Task details:
Within the entries below, find every line that has the string "will", then copy it.

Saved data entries
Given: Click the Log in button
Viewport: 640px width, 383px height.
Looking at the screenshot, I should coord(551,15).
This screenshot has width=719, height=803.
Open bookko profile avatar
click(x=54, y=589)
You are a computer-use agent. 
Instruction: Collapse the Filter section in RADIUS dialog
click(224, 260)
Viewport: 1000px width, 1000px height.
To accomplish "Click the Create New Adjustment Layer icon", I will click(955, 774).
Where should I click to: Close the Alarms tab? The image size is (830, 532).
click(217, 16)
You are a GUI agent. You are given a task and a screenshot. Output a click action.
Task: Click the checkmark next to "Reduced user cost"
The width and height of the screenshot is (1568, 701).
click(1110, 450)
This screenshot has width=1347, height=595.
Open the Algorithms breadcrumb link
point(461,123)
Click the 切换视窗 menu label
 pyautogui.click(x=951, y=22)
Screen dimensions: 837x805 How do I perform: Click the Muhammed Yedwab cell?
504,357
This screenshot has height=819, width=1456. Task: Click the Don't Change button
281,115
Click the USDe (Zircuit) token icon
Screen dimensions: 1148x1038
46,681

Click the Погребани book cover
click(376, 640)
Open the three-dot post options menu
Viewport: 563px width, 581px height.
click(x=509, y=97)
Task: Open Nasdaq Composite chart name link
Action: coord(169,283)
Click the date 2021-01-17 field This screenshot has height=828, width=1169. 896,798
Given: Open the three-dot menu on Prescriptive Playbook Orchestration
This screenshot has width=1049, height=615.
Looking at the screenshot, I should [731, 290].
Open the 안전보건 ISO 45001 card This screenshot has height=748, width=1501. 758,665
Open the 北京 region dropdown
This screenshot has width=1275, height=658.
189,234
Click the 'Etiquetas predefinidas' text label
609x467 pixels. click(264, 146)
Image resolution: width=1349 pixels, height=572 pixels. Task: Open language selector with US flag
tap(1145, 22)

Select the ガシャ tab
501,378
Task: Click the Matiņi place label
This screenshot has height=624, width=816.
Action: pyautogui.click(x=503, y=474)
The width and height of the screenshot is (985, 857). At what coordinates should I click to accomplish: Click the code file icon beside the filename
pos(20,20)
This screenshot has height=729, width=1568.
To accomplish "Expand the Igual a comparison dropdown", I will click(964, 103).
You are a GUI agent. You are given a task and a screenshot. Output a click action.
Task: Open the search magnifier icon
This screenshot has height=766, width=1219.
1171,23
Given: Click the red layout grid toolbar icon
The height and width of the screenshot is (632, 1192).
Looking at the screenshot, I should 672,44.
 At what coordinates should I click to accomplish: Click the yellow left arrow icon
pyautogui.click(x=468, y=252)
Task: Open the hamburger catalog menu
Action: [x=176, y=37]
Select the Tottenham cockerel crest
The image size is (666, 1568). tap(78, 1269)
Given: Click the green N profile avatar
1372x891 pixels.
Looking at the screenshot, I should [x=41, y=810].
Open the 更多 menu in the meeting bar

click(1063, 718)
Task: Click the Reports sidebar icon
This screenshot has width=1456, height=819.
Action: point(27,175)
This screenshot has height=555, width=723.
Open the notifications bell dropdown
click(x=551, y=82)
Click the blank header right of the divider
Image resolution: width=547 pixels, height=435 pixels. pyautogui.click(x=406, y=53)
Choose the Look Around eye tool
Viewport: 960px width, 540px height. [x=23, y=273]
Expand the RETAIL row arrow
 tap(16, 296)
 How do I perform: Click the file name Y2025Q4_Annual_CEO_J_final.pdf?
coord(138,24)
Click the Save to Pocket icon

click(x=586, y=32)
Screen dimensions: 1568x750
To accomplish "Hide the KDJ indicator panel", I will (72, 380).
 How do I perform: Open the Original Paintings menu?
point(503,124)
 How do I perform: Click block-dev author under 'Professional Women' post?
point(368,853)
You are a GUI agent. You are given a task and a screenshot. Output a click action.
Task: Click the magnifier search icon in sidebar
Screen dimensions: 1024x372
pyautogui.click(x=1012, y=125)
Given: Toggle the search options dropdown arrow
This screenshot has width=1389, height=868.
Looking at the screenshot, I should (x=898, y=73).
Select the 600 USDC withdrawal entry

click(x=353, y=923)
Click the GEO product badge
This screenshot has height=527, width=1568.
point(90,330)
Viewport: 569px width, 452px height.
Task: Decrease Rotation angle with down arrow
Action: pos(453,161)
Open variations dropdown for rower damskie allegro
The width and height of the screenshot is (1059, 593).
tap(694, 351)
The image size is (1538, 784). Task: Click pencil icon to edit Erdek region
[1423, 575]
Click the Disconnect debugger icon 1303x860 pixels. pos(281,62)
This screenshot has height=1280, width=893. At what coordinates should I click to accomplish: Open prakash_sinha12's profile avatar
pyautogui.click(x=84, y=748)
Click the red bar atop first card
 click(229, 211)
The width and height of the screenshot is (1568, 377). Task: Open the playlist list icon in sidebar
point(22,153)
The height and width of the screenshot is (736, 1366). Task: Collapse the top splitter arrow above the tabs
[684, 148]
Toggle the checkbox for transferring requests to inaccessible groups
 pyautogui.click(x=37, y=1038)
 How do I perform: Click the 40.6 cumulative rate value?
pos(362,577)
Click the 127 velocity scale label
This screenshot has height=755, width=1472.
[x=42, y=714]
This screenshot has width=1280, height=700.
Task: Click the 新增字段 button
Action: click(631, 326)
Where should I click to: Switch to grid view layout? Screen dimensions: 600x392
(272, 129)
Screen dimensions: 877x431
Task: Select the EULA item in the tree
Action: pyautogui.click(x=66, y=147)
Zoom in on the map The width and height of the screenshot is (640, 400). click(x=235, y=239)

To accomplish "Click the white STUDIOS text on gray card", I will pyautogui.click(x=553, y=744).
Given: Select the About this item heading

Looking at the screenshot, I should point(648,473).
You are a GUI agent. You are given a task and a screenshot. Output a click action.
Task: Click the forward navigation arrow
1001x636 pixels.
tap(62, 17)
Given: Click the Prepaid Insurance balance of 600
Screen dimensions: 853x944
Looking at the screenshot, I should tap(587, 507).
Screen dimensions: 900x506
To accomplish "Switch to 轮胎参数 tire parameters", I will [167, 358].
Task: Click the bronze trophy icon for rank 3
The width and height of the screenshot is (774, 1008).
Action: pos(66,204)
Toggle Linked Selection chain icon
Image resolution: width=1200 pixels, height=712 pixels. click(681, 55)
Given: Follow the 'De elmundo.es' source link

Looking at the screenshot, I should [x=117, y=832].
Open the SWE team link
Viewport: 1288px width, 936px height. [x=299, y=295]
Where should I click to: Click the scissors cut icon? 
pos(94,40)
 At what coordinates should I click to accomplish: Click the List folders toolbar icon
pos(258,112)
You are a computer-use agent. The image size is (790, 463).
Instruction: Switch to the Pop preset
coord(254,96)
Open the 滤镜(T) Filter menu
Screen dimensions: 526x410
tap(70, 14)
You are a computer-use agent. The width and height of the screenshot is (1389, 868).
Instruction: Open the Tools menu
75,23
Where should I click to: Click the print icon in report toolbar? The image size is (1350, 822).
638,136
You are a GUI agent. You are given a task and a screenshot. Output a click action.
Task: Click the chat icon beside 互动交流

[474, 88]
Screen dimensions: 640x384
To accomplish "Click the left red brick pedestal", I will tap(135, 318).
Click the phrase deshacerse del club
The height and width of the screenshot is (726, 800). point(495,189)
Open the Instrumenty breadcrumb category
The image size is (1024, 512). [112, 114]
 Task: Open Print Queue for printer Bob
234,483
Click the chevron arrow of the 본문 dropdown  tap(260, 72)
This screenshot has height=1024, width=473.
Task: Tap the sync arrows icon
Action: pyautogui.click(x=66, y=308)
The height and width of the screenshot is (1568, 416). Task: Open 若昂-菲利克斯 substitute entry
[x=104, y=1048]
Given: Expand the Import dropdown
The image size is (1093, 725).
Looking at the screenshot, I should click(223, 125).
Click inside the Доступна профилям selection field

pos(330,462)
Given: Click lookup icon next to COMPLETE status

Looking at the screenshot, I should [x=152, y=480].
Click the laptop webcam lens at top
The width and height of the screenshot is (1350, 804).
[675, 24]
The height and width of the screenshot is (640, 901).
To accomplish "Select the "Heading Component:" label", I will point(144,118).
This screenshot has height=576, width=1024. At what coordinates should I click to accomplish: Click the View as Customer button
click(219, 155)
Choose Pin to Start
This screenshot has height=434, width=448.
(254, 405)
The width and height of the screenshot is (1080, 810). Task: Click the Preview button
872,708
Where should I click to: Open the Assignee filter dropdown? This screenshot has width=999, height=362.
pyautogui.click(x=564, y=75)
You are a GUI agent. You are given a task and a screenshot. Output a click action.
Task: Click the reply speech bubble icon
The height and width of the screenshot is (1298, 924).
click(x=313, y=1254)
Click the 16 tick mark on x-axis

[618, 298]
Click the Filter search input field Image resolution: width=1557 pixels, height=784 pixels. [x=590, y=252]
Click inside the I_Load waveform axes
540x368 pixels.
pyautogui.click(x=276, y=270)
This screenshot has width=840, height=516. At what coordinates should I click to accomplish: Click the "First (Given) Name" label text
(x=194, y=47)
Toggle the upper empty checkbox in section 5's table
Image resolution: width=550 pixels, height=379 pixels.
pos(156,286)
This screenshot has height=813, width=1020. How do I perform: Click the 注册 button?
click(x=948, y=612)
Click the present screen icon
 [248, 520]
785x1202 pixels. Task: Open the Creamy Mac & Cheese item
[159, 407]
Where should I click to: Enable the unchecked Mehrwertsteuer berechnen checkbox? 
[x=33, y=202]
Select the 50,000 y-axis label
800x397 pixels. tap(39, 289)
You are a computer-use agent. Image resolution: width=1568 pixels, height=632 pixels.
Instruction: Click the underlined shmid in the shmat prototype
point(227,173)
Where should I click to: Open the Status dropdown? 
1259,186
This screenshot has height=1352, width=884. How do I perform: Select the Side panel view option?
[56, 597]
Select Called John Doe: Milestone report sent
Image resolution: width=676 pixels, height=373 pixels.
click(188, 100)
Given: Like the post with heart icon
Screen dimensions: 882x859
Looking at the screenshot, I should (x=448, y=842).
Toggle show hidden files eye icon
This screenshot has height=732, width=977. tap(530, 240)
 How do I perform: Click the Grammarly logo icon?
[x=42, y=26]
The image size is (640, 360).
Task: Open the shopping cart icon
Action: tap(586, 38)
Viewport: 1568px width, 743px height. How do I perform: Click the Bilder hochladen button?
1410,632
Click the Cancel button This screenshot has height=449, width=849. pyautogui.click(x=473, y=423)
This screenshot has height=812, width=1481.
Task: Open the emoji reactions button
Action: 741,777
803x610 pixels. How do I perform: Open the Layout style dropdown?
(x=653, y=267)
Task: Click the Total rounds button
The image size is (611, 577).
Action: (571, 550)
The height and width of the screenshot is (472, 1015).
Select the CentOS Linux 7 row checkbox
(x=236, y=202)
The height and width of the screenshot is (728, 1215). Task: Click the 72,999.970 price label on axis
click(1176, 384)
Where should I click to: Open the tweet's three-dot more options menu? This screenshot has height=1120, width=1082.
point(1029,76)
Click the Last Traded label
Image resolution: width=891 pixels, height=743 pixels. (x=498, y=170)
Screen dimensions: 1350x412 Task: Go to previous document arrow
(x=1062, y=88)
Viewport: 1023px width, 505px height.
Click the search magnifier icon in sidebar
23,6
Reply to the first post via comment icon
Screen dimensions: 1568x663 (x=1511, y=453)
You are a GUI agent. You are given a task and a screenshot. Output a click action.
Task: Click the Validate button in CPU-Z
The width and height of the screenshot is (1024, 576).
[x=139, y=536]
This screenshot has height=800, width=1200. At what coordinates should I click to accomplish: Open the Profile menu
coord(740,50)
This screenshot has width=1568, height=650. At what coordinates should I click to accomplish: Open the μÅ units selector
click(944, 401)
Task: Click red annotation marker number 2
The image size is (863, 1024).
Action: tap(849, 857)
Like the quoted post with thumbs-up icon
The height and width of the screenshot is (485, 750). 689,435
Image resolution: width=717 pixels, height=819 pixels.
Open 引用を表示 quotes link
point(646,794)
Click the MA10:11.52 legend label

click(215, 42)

Completed task:
To accomplish "Click the Create New Adjustment Layer icon", I will click(955, 774).
To accomplish "Expand the Igual a comparison dropdown", I will click(964, 103).
To accomplish "Hide the KDJ indicator panel", I will (72, 380).
To accomplish "Click the white STUDIOS text on gray card", I will pyautogui.click(x=553, y=744).
To accomplish "Switch to 轮胎参数 tire parameters", I will [167, 358].
To accomplish "Click the left red brick pedestal", I will tap(135, 318).
To accomplish "Select the "Heading Component:" label", I will point(144,118).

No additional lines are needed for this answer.